### Study material ###
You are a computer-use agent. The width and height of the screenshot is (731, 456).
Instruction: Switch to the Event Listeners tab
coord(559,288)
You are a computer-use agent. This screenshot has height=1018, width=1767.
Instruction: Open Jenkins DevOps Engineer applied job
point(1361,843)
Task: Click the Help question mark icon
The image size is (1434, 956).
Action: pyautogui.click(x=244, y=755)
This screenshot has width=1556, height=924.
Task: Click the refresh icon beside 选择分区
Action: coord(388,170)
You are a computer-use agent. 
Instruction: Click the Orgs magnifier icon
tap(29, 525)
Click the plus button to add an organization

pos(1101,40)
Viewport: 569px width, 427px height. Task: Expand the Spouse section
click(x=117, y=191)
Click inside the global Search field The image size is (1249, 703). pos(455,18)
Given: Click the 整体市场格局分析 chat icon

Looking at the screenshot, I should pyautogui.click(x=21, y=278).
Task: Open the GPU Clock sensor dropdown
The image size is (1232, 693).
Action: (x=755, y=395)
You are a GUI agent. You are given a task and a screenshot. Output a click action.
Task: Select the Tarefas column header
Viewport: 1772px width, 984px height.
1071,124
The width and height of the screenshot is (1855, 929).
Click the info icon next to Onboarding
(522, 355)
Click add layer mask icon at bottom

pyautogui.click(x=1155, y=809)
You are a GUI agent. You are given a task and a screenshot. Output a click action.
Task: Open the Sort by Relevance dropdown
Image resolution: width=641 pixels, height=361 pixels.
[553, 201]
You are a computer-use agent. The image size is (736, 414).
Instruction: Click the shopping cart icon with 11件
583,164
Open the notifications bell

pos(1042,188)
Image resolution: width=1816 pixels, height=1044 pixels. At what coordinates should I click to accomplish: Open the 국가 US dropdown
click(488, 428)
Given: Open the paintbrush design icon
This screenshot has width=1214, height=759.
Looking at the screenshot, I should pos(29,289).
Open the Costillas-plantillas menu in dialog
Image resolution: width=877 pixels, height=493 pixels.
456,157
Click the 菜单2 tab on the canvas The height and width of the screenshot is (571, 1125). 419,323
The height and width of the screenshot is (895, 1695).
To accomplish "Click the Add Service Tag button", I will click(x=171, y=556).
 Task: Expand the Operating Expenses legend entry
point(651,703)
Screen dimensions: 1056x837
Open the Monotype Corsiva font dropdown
###
- What is expected
Transcribe every record verbatim.

- Written response
You are a computer-use agent. The width and height of the screenshot is (731, 456).
Instruction: Switch to the Event Listeners tab
coord(559,288)
You are a computer-use agent. This screenshot has height=1018, width=1767.
Instruction: Open Jenkins DevOps Engineer applied job
point(1361,843)
Task: Click the Help question mark icon
The image size is (1434, 956).
Action: pyautogui.click(x=244, y=755)
This screenshot has width=1556, height=924.
Task: Click the refresh icon beside 选择分区
Action: coord(388,170)
You are a computer-use agent. 
Instruction: Click the Orgs magnifier icon
tap(29, 525)
Click the plus button to add an organization

pos(1101,40)
Viewport: 569px width, 427px height. Task: Expand the Spouse section
click(x=117, y=191)
Click inside the global Search field The image size is (1249, 703). pos(455,18)
Given: Click the 整体市场格局分析 chat icon

Looking at the screenshot, I should pyautogui.click(x=21, y=278).
Task: Open the GPU Clock sensor dropdown
The image size is (1232, 693).
Action: (x=755, y=395)
You are a GUI agent. You are given a task and a screenshot. Output a click action.
Task: Select the Tarefas column header
Viewport: 1772px width, 984px height.
1071,124
The width and height of the screenshot is (1855, 929).
Click the info icon next to Onboarding
(522, 355)
Click add layer mask icon at bottom

pyautogui.click(x=1155, y=809)
You are a GUI agent. You are given a task and a screenshot. Output a click action.
Task: Open the Sort by Relevance dropdown
Image resolution: width=641 pixels, height=361 pixels.
[553, 201]
You are a computer-use agent. The image size is (736, 414).
Instruction: Click the shopping cart icon with 11件
583,164
Open the notifications bell

pos(1042,188)
Image resolution: width=1816 pixels, height=1044 pixels. At what coordinates should I click to accomplish: Open the 국가 US dropdown
click(488, 428)
Given: Open the paintbrush design icon
This screenshot has width=1214, height=759.
Looking at the screenshot, I should pos(29,289).
Open the Costillas-plantillas menu in dialog
Image resolution: width=877 pixels, height=493 pixels.
456,157
Click the 菜单2 tab on the canvas The height and width of the screenshot is (571, 1125). 419,323
The height and width of the screenshot is (895, 1695).
To accomplish "Click the Add Service Tag button", I will click(x=171, y=556).
 Task: Expand the Operating Expenses legend entry
point(651,703)
Screen dimensions: 1056x837
Open the Monotype Corsiva font dropdown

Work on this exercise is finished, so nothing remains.